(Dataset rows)

= = =

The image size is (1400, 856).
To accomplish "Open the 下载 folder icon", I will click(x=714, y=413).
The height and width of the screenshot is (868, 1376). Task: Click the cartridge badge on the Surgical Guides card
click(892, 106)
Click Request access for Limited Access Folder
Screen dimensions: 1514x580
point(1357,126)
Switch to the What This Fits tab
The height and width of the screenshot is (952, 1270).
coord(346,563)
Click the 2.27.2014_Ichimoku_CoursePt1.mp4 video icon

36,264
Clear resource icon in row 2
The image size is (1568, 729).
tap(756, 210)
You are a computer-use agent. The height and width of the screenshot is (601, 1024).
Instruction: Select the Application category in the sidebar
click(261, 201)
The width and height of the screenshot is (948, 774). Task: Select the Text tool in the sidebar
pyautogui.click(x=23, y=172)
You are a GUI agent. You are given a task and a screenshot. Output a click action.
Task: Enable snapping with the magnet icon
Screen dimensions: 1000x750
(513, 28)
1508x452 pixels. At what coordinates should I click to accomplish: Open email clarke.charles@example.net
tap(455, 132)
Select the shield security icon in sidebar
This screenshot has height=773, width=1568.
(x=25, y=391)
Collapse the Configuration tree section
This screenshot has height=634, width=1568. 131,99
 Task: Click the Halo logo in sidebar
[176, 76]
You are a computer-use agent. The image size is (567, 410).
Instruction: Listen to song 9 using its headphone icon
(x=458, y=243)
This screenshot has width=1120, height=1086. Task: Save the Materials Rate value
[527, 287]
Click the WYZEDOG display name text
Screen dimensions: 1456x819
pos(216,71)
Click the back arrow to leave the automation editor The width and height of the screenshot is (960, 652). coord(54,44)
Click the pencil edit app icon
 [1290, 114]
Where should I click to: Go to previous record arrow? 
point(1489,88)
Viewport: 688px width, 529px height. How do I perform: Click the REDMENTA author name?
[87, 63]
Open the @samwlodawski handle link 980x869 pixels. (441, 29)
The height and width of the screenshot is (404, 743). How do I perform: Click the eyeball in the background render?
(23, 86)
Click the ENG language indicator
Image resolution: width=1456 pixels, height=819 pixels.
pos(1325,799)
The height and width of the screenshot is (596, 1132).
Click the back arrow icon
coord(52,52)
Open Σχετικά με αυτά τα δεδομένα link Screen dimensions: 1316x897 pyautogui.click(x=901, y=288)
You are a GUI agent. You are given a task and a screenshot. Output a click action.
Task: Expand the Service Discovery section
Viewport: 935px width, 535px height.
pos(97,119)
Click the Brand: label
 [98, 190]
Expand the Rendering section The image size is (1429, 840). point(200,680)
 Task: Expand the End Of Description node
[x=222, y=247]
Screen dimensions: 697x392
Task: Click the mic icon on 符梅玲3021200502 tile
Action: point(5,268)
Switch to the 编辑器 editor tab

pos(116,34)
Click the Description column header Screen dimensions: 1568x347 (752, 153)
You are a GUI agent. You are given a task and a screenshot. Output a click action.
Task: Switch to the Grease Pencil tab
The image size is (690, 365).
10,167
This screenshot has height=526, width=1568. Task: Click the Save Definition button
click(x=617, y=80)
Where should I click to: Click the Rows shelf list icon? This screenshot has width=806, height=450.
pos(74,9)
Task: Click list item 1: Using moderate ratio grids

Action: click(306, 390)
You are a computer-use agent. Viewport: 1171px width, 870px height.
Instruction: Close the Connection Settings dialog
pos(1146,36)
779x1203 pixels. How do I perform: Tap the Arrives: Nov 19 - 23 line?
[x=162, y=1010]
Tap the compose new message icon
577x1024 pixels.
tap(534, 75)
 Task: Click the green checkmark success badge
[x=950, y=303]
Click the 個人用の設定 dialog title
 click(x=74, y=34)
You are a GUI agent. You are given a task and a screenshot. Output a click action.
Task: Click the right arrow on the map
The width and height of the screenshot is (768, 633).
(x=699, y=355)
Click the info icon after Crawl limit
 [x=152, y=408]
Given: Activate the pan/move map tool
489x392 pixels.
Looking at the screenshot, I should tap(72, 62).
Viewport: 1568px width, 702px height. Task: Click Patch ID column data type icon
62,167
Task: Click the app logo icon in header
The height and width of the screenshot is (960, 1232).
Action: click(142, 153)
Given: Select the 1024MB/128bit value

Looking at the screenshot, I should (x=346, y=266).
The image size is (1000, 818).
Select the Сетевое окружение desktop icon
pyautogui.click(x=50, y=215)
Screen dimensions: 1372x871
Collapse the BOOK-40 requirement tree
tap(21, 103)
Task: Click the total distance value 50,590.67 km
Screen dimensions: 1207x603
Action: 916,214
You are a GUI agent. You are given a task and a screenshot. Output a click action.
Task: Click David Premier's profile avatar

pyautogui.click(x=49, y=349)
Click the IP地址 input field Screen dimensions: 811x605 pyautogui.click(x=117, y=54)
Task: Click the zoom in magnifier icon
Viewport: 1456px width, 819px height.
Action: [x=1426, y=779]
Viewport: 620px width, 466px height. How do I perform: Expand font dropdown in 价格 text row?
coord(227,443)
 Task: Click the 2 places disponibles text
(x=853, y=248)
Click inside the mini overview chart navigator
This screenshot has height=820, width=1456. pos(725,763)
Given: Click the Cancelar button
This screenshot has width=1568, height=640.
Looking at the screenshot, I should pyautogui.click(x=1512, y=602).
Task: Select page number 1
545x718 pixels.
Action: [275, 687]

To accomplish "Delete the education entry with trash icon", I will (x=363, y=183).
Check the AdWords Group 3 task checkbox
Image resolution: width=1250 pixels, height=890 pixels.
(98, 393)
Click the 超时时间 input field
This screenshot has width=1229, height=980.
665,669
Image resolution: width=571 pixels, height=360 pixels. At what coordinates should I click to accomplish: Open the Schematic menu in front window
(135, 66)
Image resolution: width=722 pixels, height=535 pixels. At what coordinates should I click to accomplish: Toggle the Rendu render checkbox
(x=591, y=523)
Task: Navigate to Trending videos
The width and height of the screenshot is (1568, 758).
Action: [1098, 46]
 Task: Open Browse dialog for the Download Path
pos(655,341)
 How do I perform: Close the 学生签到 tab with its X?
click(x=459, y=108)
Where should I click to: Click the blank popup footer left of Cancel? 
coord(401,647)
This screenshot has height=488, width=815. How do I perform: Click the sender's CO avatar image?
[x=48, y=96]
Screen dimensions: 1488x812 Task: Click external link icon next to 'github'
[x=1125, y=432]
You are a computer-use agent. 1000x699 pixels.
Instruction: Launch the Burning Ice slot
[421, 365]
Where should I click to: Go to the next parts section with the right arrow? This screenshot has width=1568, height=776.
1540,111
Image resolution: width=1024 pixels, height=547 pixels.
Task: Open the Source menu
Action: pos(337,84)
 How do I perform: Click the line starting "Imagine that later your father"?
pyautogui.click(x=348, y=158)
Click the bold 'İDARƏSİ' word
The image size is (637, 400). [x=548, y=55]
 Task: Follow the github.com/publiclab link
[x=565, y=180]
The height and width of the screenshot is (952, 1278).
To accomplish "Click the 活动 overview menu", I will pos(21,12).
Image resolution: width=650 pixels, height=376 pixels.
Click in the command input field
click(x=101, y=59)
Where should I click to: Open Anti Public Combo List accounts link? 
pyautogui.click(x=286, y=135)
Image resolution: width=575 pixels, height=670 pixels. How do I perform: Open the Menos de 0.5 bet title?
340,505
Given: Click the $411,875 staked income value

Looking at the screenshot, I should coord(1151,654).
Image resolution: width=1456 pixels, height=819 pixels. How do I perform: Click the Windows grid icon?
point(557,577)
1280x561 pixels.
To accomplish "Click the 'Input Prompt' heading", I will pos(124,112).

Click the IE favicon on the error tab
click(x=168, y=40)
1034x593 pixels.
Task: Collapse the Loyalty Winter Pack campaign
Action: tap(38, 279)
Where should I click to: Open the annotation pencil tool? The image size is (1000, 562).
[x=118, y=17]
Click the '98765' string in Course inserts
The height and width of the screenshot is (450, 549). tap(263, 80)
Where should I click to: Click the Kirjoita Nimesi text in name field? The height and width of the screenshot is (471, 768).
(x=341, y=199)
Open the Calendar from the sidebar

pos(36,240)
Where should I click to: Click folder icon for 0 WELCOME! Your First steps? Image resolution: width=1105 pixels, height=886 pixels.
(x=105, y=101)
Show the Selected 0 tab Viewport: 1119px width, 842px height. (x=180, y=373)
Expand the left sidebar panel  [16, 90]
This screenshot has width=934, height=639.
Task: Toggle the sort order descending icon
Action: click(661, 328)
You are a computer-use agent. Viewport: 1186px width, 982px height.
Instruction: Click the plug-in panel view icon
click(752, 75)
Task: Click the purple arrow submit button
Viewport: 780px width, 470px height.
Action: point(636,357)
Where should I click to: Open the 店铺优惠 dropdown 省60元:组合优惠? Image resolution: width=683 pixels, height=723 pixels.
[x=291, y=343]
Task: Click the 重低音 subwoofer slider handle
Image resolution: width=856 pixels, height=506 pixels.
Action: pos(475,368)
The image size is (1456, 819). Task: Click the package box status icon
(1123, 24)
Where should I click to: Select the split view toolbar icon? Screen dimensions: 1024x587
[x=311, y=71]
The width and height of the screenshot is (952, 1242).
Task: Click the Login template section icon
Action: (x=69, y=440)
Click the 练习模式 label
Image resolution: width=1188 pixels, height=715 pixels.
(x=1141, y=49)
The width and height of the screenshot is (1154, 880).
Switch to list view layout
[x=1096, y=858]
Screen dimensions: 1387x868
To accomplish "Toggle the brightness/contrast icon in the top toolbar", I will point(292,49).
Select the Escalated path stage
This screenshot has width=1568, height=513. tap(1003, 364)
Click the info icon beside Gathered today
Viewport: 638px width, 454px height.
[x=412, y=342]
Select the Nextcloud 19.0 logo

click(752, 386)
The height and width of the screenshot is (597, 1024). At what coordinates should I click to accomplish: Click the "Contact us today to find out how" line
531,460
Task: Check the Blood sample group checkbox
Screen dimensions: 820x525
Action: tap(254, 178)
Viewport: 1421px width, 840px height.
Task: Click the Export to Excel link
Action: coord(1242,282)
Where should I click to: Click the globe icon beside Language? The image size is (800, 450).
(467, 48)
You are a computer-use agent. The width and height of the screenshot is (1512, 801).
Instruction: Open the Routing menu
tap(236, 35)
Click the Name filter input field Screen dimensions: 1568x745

= = =

Rewrite the entries from the line containing "Screen dimensions: 1488x812" through the line containing "The height and width of the screenshot is (450, 549).", replacing "Where should I click to" with "Where do I click to" and leaving all else unchanged.

§ Result
Screen dimensions: 1488x812 Task: Click external link icon next to 'github'
[x=1125, y=432]
You are a computer-use agent. 1000x699 pixels.
Instruction: Launch the Burning Ice slot
[421, 365]
Where do I click to: Go to the next parts section with the right arrow? This screenshot has width=1568, height=776.
1540,111
Image resolution: width=1024 pixels, height=547 pixels.
Task: Open the Source menu
Action: pos(337,84)
 How do I perform: Click the line starting "Imagine that later your father"?
pyautogui.click(x=348, y=158)
Click the bold 'İDARƏSİ' word
The image size is (637, 400). [x=548, y=55]
 Task: Follow the github.com/publiclab link
[x=565, y=180]
The height and width of the screenshot is (952, 1278).
To accomplish "Click the 活动 overview menu", I will pos(21,12).
Image resolution: width=650 pixels, height=376 pixels.
Click in the command input field
click(x=101, y=59)
Where do I click to: Open Anti Public Combo List accounts link? 
pyautogui.click(x=286, y=135)
Image resolution: width=575 pixels, height=670 pixels. How do I perform: Open the Menos de 0.5 bet title?
340,505
Given: Click the $411,875 staked income value

Looking at the screenshot, I should coord(1151,654).
Image resolution: width=1456 pixels, height=819 pixels. How do I perform: Click the Windows grid icon?
point(557,577)
1280x561 pixels.
To accomplish "Click the 'Input Prompt' heading", I will pos(124,112).

Click the IE favicon on the error tab
click(x=168, y=40)
1034x593 pixels.
Task: Collapse the Loyalty Winter Pack campaign
Action: tap(38, 279)
Where do I click to: Open the annotation pencil tool? The image size is (1000, 562).
[x=118, y=17]
Click the '98765' string in Course inserts
The height and width of the screenshot is (450, 549). tap(263, 80)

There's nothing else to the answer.